Eight-item conditions
Table 3 shows the results for relative model fit across all conditions for the eight-item cases. In both scenarios, the chi-square difference tests were nonsignificant only for the fully invariant conditions. As expected, the chi-square difference tests were the largest in conditions where slope noninvariance was modeled and where larger numbers of groups were considered. Furthermore, differences in chi-square statistics were larger for those conditions where 60% of groups were affected by noninvariance in comparison with their 40% counterparts.
Relative Fit Results for Eight-Item Conditions.

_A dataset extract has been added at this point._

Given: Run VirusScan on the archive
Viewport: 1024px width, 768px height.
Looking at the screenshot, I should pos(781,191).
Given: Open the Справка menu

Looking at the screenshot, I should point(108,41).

Note. Under Level heading, 0, 1, and 2 correspond to number of noninvariant items; N = none; T = thresholds; S = slopes; S&T = slopes-and-thresholds. Nj = number of groups; df for 10 and 20 groups χ2 difference test of slope invariance were 54 and 114, respectively. df for slope and thresholds invariance were 198 and 418, respectively. Results in bold italic are outside of expected ranges of values, suggesting that cutoffs used to evaluate relative model fit did not suggest poor model fit when indeed noninvariance was modeled in either slopes and/or thresholds. Underscored results indicate that although a bad fitting model was overlooked at current criteria, there is little consequence as this would have been identified in the previous step, prompting a conclusion of noninvariant models. (+) indicates standard deviations <.001. (.) indicates standard deviations equal to zero. RMSEA = root mean square error of approximation; CFI = comparative fit index.

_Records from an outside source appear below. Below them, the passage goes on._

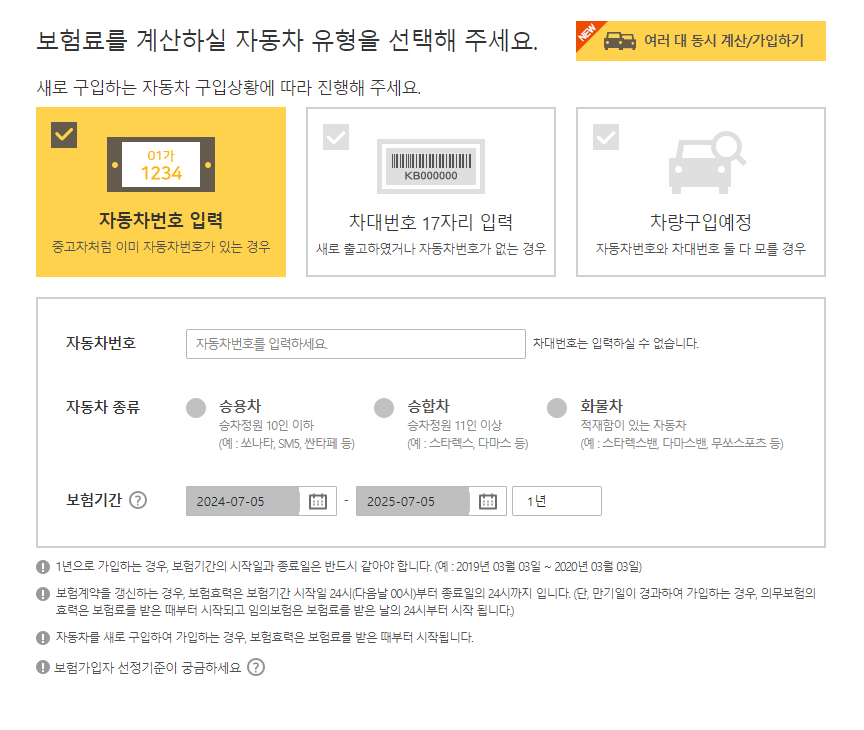This screenshot has height=730, width=864.
Task: Click the license plate icon on 자동차번호 입력 card
Action: 160,165
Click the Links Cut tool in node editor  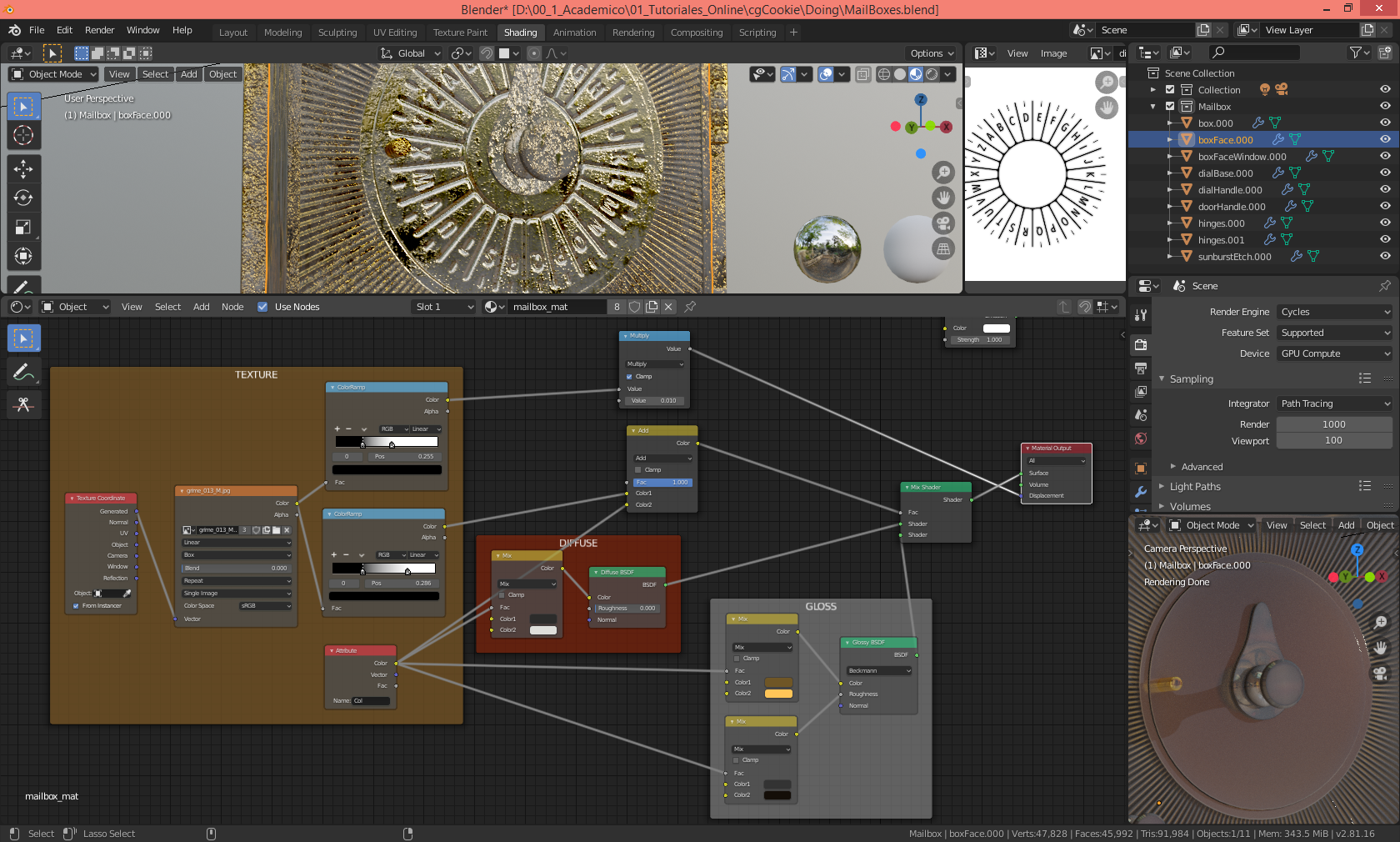tap(23, 404)
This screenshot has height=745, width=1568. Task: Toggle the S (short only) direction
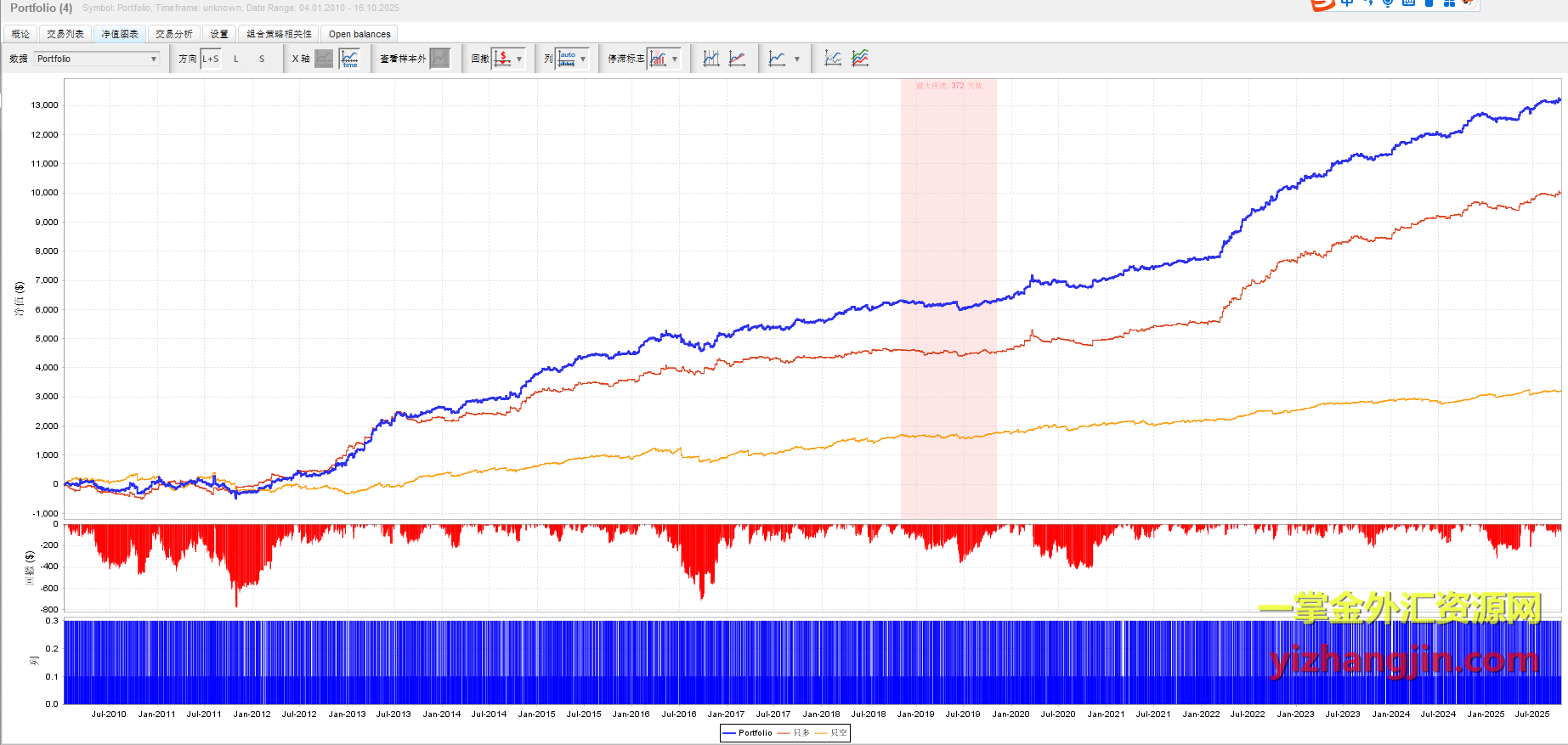coord(262,59)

The relative fit indices results, as evaluated by ΔRMSEA and ΔCFI, suggested varying degrees of performance when testing for equality of slopes and equality of slopes and thresholds. Using the above-specified criteria of acceptable model fit, we noted that ΔRMSEA did not perform well across most of the studied conditions in identifying misfitting models (unexpected results in the table were marked as bold and italicized). In only two conditions did the ΔRMSEA correctly suggest model misfit, with reported values of .051 and .052, respectively. In the remaining conditions, ΔRMSEA for those simulated as misfitting passed the cutoff for reasonable model fit, with values ranging from .000 to .047. In other words, for these conditions, results supported (statistical) equality of slopes, when indeed there was noninvariance simulated in either slopes or slopes and thresholds. The performance of ΔCFI yielded somewhat better results for testing invariance of slopes. Across most of the studied conditions, ΔCFI values ranged from −.007 to .000, some of which were larger than the suggested −.004 cutoff. The ΔCFI incorrectly supported slope equality in five conditions, including in conditions that simulated noninvariance for 40% of groups with two noninvariant items per dimension for slopes or slopes-and-thresholds as well as a condition in which 40% of the 10 groups were affected by noninvariance with one noninvariant slope per dimension. For testing slope equality, it seems that the previously suggested cutoff values may be appropriate for the ΔCFI to some extent but not necessarily for the ΔRMSEA.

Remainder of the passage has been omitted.